■ **WHAT NEEDS TO BE DONE**: Your task is to copy every line below that contains the word "input".

*** DATA FOR PROCESSING Section Begins ***

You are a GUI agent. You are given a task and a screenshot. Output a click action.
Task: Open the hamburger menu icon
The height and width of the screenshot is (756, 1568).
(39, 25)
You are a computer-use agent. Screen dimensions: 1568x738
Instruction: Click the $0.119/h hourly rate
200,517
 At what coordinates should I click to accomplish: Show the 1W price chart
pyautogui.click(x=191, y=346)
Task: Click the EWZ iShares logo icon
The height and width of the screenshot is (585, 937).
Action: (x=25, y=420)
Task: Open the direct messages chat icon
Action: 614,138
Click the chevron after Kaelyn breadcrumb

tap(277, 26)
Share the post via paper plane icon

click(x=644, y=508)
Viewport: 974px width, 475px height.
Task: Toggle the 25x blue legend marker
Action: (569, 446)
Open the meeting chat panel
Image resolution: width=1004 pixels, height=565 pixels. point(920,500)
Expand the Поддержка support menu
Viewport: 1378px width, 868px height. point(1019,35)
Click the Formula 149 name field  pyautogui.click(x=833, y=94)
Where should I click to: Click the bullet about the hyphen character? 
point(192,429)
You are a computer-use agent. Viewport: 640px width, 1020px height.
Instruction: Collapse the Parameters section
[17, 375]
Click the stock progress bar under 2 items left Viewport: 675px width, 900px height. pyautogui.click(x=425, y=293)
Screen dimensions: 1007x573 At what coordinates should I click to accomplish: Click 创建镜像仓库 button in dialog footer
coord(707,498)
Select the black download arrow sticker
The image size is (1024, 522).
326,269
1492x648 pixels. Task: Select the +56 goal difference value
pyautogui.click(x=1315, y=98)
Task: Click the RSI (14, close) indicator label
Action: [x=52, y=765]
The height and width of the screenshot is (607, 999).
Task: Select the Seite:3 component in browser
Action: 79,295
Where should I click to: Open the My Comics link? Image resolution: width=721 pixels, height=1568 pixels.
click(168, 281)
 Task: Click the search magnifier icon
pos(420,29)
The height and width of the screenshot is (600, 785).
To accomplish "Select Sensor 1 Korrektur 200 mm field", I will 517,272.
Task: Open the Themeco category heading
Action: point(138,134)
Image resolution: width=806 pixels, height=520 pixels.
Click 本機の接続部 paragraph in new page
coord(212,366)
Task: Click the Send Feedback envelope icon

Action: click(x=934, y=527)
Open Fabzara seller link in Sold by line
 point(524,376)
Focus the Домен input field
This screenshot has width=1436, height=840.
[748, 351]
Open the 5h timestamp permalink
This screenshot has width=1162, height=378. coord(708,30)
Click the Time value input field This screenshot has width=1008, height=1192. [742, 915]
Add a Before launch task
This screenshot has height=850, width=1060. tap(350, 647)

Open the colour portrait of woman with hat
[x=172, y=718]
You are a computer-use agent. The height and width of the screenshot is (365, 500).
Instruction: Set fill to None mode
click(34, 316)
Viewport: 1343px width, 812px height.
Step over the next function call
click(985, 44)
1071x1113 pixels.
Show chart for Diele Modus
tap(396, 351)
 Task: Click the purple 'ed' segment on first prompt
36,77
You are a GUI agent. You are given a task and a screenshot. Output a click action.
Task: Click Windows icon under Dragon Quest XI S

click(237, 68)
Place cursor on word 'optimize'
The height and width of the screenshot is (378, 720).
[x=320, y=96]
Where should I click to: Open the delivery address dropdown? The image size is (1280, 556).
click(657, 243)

*** DATA FOR PROCESSING Section Ends ***

■ **ANSWER FOR THIS EXERCISE**:
Focus the Домен input field
Click the Time value input field This screenshot has width=1008, height=1192. [742, 915]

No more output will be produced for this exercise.